[2b2k] Scientific transparency vs. trust

Last January, Jean-Claude Bradley, an associate professor of chemistry at Drexel, posted about an assignment he gave his students: He asked them to find five different sources for the properties of a chemicals of their choosing. The results were sobering.

For example, in one case a paper that had spent five months undergoing peer review before being accepted by Biotechnology and Bioprocess Engineering got the water solubility of the chemical extract of green tea (EGCG) wrong. The source of the information had it right — caffeine is 21.7 grams per liter and EGCG is 5g/l — but likely through a transcription error, the number for caffeine got appended to the number for EGCG, resulting in EGCG’s solubility being reported in the paper not as 5 but as 521.7. That number is off by two orders of magnitude, and is so high that you’d think one of the peer reviewers or editors would have caught it. The chain of data in this case goes back through several more sources to a published experiment that, unfortunately, does not contain enough information to enable us (well, chemists like Jean-Claude) to fully judge its accuracy.

Jean-Claude’s point is not that all scientific data is wrong. Rather, it is that “trust should have no part in science.” Instead we should be able to check the sources of data, preferably all the way back to the lab notebooks and the raw instrument readings. That’s the impetus behind Jean-Claude’s open notebook science initiative.
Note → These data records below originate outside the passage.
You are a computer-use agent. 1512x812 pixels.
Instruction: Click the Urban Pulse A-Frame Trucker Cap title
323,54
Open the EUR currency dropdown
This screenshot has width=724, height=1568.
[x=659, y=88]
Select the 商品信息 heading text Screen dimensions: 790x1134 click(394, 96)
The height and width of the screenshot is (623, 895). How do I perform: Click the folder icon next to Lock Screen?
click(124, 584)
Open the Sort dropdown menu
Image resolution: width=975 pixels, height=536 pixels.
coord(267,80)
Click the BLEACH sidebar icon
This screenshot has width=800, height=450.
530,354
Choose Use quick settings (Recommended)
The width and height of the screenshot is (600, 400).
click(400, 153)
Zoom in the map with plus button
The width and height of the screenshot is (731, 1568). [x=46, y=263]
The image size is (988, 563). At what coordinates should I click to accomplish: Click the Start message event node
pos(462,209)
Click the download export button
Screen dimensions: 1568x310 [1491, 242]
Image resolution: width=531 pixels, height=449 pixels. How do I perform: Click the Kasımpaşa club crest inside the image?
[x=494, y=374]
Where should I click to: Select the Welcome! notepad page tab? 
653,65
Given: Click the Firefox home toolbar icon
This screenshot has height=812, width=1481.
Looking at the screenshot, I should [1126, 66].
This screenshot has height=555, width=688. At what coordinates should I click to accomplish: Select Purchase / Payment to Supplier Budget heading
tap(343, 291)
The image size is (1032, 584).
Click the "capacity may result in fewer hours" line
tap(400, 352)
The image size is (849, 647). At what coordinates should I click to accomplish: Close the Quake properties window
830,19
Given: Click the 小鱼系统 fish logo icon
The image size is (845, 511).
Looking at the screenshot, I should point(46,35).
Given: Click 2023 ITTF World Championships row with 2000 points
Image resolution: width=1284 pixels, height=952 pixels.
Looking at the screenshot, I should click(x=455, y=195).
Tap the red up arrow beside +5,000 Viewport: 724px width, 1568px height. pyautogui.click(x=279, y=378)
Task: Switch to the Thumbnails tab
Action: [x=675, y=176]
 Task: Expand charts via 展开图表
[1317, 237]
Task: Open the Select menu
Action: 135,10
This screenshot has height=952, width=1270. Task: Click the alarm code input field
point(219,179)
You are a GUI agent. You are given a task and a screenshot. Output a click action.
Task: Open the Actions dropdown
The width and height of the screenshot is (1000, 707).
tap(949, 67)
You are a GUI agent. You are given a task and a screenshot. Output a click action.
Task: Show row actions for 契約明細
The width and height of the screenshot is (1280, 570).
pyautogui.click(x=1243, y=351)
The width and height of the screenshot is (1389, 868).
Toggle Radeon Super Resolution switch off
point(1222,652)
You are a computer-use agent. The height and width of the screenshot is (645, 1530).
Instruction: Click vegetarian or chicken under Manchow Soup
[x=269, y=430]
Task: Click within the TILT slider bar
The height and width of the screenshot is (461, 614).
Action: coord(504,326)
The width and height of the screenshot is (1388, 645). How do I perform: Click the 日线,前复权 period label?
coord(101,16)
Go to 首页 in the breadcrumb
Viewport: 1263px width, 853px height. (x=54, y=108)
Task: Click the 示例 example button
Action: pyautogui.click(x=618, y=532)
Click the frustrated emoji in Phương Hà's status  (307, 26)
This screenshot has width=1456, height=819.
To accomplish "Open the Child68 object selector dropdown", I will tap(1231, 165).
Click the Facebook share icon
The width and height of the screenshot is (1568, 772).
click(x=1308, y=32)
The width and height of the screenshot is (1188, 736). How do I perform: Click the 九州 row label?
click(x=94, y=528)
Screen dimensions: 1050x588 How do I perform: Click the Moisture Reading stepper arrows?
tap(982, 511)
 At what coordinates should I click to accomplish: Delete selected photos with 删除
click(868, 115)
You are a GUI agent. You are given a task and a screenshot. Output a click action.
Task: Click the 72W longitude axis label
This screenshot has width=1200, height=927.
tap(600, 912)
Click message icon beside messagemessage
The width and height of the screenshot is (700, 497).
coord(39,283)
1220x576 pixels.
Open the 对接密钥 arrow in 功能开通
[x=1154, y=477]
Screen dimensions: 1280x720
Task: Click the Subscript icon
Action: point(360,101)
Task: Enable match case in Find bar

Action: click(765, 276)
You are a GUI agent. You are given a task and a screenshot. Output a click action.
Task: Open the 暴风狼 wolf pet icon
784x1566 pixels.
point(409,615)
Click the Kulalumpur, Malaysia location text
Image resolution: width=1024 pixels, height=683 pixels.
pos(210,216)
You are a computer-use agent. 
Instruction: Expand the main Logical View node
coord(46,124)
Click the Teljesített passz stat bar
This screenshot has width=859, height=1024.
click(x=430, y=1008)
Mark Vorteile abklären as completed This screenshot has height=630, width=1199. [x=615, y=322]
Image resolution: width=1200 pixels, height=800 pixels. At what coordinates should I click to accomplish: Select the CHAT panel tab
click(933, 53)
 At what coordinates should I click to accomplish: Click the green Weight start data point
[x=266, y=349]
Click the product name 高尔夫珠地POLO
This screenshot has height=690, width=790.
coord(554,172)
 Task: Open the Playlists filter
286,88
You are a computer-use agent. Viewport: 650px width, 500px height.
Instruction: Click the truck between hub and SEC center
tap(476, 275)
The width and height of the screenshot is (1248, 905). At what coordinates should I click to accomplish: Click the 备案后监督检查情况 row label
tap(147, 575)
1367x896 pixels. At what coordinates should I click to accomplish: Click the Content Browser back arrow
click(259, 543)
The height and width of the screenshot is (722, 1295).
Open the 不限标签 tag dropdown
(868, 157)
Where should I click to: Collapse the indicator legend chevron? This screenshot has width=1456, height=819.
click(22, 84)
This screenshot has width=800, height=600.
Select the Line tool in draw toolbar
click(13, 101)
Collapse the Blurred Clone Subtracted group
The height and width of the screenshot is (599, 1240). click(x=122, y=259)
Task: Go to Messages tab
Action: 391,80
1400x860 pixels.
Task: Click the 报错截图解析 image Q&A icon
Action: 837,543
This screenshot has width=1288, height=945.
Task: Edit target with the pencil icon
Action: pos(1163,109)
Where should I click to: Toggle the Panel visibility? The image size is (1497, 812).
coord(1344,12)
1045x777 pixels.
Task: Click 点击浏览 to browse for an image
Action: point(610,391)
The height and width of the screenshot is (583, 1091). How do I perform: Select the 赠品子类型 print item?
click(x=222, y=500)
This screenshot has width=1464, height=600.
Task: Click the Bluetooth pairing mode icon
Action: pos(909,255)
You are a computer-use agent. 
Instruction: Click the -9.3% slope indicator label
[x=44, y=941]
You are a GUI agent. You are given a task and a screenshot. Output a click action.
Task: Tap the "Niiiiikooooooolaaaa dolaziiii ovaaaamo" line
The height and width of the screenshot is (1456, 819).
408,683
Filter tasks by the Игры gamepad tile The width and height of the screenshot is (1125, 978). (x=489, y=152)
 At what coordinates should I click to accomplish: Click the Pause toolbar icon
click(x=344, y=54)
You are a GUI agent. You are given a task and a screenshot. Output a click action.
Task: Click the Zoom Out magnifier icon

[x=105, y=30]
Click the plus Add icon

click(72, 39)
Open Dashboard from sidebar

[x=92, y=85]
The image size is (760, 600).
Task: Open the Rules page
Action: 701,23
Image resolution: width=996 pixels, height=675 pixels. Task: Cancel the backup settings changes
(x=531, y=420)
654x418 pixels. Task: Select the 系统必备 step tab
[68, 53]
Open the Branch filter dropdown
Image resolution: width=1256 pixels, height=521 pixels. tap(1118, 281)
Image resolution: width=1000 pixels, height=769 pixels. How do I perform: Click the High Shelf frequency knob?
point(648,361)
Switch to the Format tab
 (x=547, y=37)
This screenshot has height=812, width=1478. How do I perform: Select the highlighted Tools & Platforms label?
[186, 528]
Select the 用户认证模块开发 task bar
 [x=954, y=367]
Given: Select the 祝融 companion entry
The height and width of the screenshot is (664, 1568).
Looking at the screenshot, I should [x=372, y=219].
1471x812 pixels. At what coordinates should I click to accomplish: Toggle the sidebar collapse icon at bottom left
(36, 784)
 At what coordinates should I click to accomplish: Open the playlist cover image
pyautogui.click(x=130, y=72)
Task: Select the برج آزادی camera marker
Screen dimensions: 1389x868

Note that in this case, the correction to the published error is likely to come via a blog, but our ecology does not have an obvious or routine way in which good bloggy information can drive out bad published data. But, no nostalgia here, please! As Jean-Claude’s post shows, for all its peer reviewers and expert editors, the old ecology gave errors a stubborn rootedness.

If you accept that humans are more fallible than we’d like, then you build systems that accommodate change. Paper is not very accommodating in this regard. Worse, its fixity has contributed to our false confidence that we can get things right and know when we’ve done so.

  1. I just saw a major article at a professional organization website with a chart abstracted from the article. The chart of criteria had a mistake obvious to anyone in the field who reads as slowly as I do (slow reading is not something I brag about). When I read the full article, the same mistake was in a table in the body of the article. The data in the article supported the fact that the table was incorrect.

    The article had, literally, about 35 authors and when published online must have been reviewed by at least two reviewers and likely an editor. I wrote the editor who replied that it seemed like a mistake. The abstracted table was corrected in a day or two, but it took much longer for the article itself to be corrected. In the meantime, who knows how many people read and/or downloaded the incorrect article and the abstracted table. The error is not likely to appear in the print version.

  3. Actually we don’t know if the 5 g/l was right because they didn’t reference that number. From the analysis of the other peer reviewed articles in that post I think it is clear that we really don’t know what the solubility of EGCG in water is. We only know that there are major contradictions in the literature.